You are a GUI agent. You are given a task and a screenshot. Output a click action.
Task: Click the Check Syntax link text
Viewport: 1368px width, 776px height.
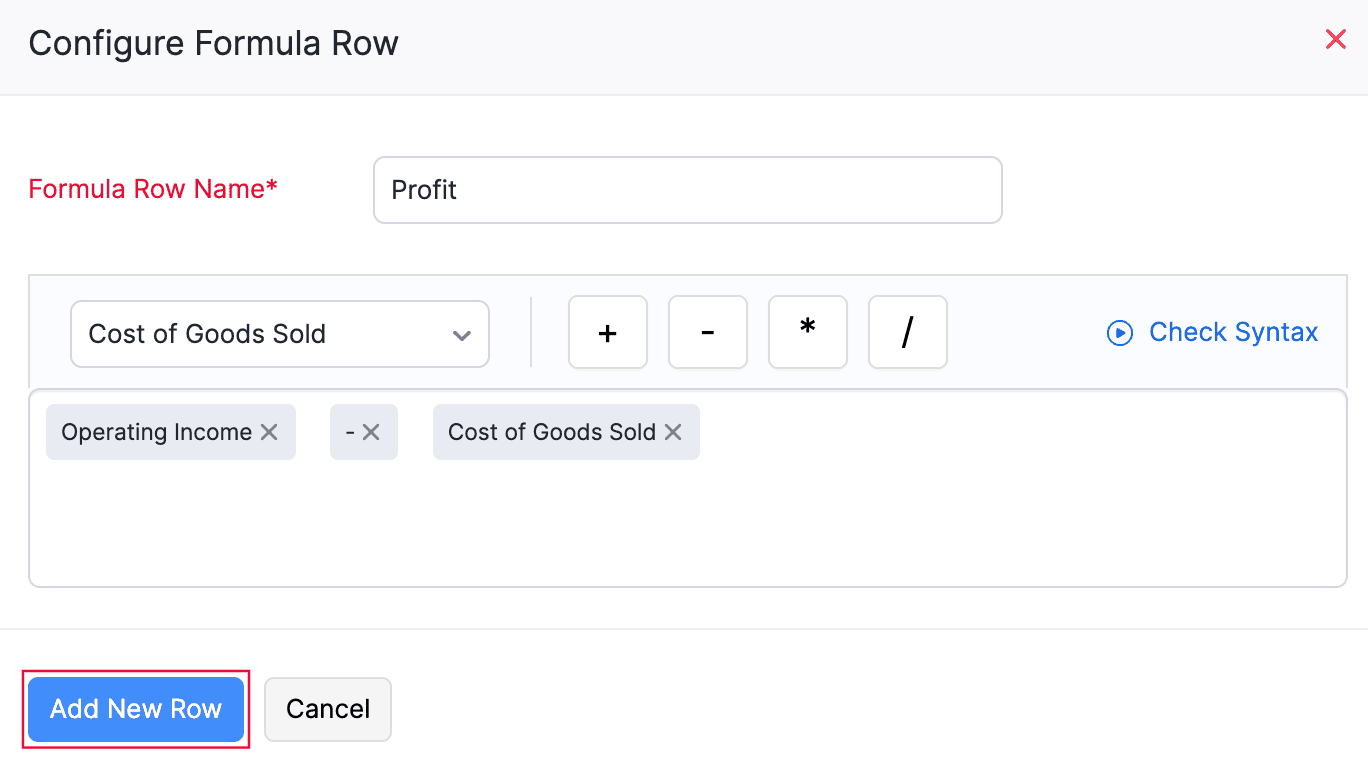pos(1233,332)

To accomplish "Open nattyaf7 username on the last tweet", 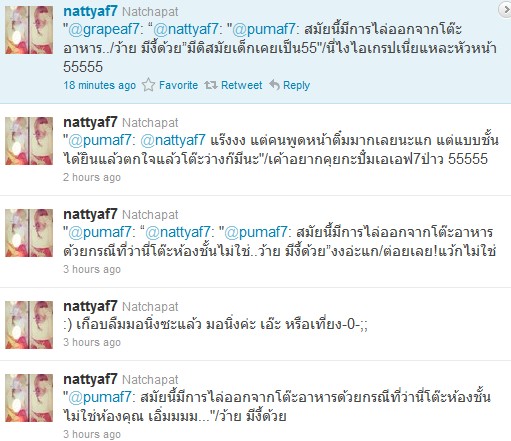I will click(90, 379).
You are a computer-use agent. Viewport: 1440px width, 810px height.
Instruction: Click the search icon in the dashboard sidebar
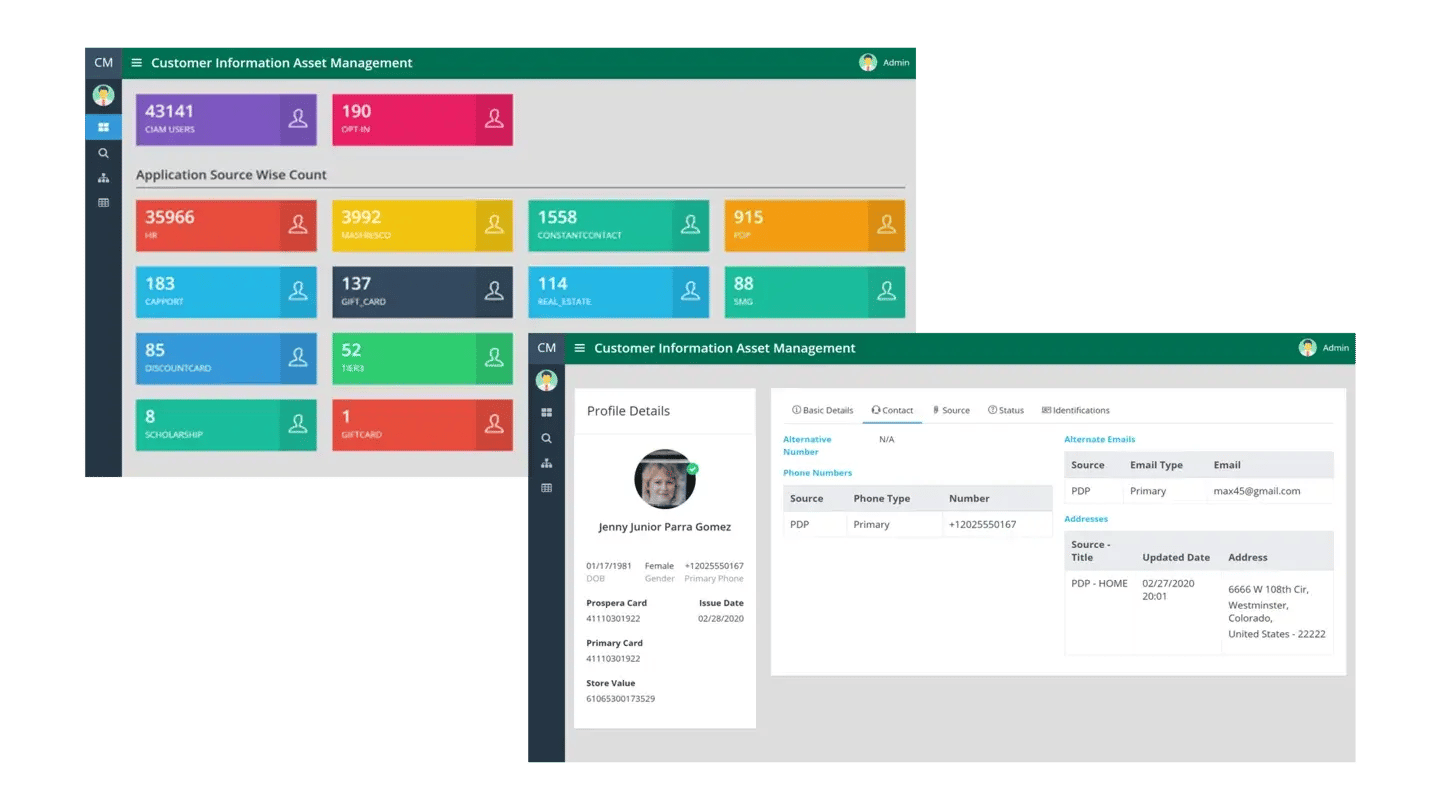103,153
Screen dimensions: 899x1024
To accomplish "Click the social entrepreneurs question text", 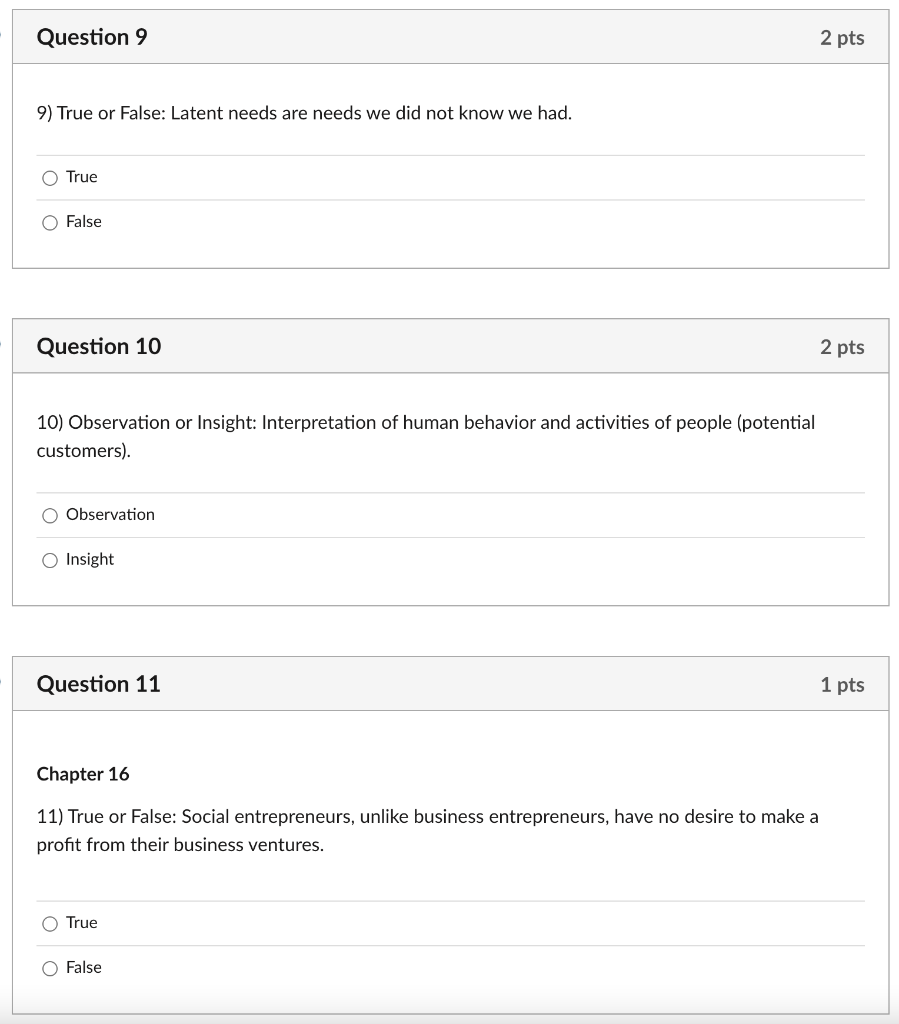I will pyautogui.click(x=428, y=830).
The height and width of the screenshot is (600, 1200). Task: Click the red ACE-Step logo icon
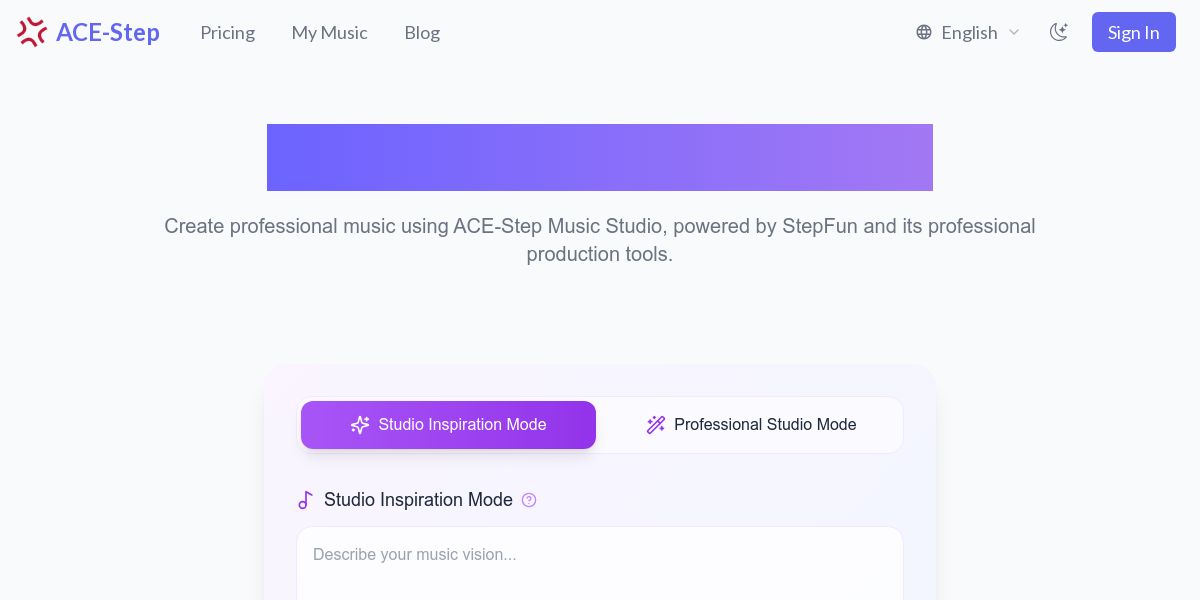(x=32, y=32)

━━━━━━

WHAT IS EXPECTED: Please copy every line of the data that carries the string "agent".

WRITTEN SOLUTION:
You are a GUI agent. You are given a task and a screenshot. Output a click action.
You are a computer-use agent. Viewport: 1440px width, 810px height.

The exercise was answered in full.